The Committee on Conscience aims to alert the national conscience, influence policy makers, and stimulate worldwide action to confront and work to stop acts of genocide or related crimes against humanity. Its work is carried out today by the Museum’s Simon-Skjodt Center for the Prevention of Genocide.
Committee on Conscience Mandate
The Committee on Conscience mandate is to alert the national conscience, influence policy makers, and stimulate worldwide action to confront and work to halt acts of genocide or related crimes against humanity. To accomplish this, the Committee uses a wide range of actions, including public programs and activities, temporary exhibitions, and public or private communications with policy makers.

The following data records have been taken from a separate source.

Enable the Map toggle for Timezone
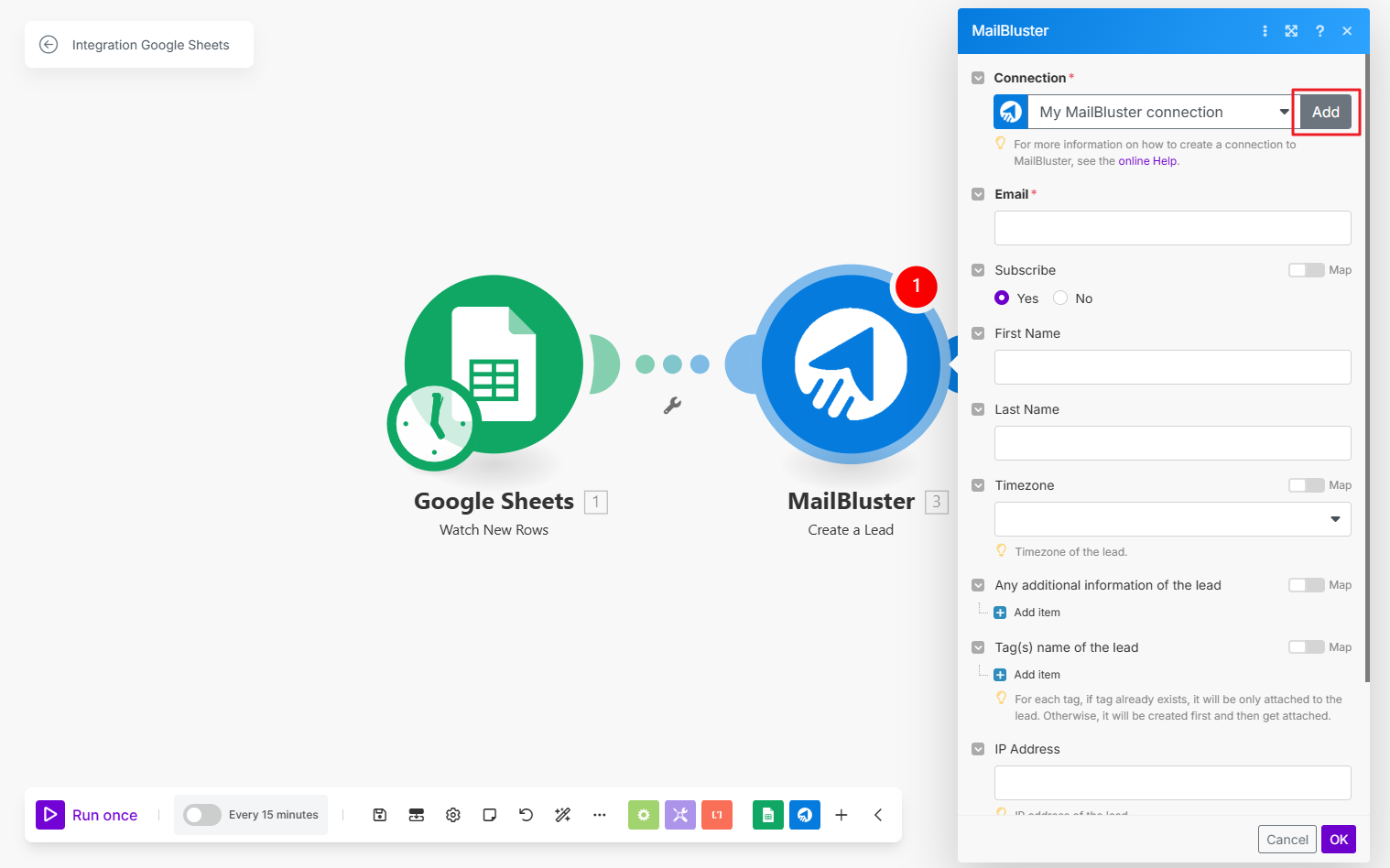 (x=1306, y=485)
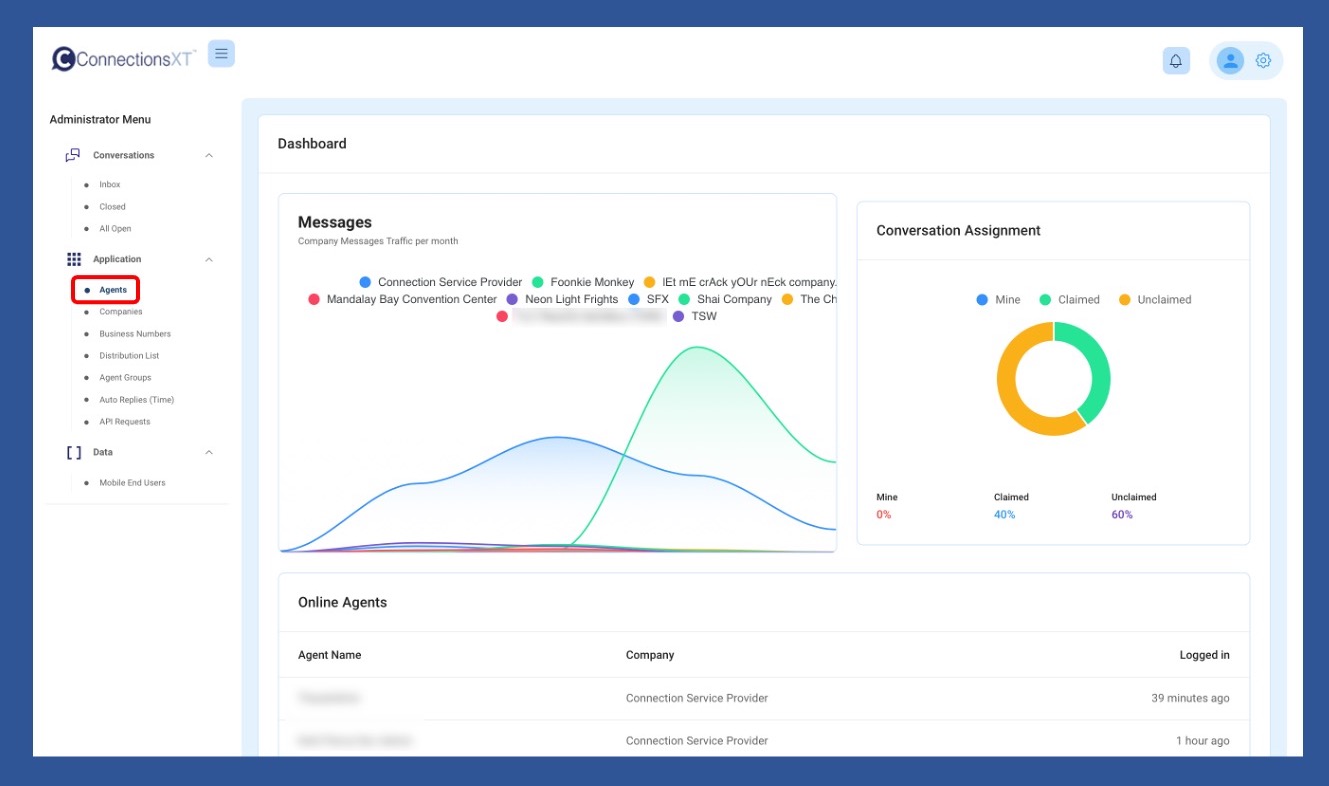This screenshot has height=786, width=1329.
Task: Open Inbox under Conversations
Action: pyautogui.click(x=110, y=184)
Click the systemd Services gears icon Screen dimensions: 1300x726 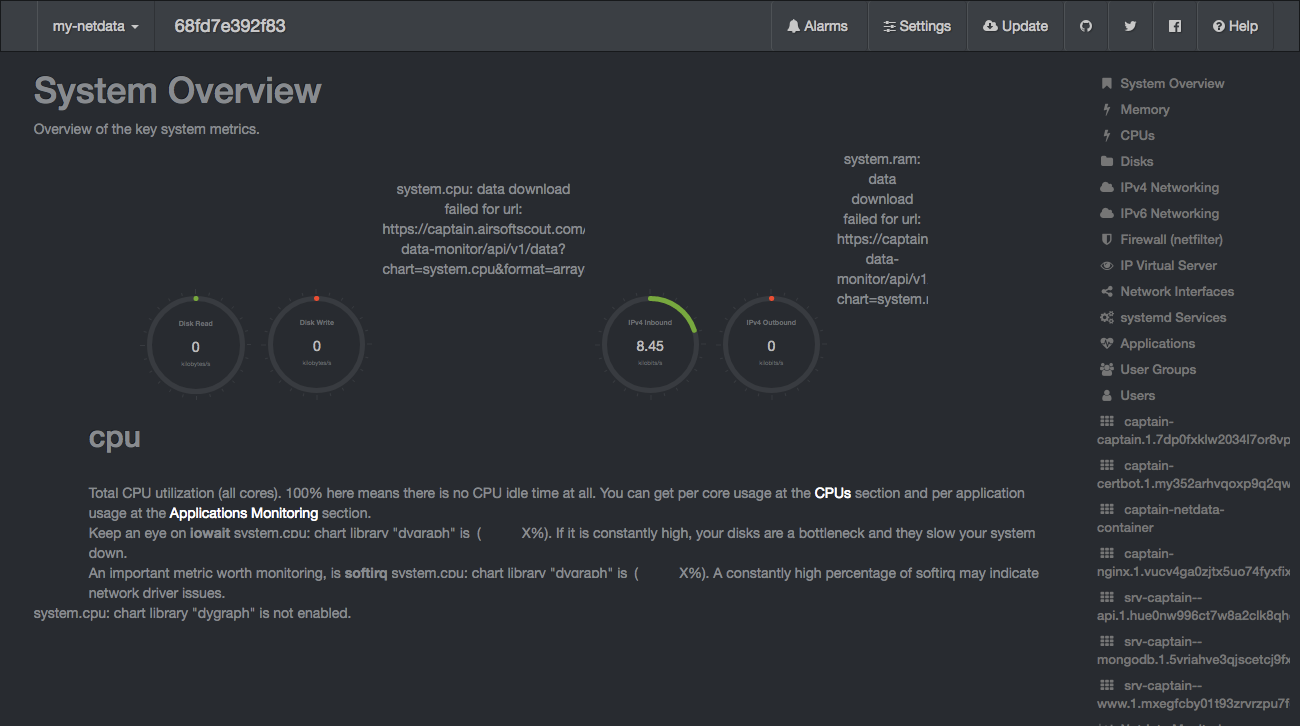1106,317
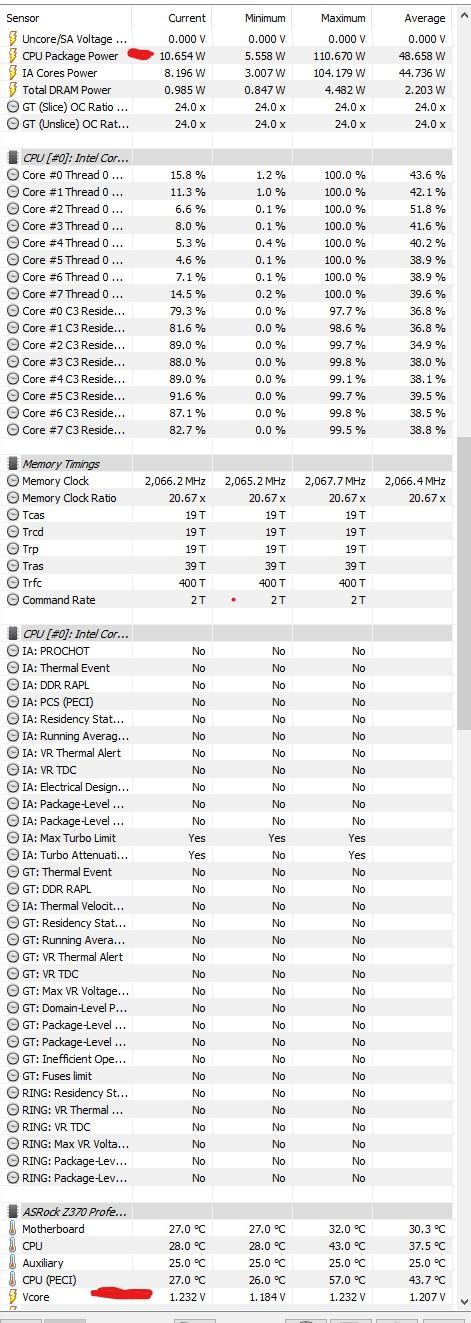Click the Memory Clock sensor icon
Image resolution: width=471 pixels, height=1323 pixels.
12,481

The 1948 UN Convention on the Prevention and Punishment of the Crime of Genocide, which was signed by the United States in 1988, defines genocide as any of a number of acts committed with the intent to destroy, in whole or in part, a national, ethnical, racial, or religious group:
- Killing members of the group;
- Causing serious bodily or mental harm to members of the group;
- Deliberately inflicting on the group conditions of life calculated to bring about its physical destruction in whole or in part;
- Imposing measures intended to prevent births within the group;
- Forcibly transferring children of the group to another group.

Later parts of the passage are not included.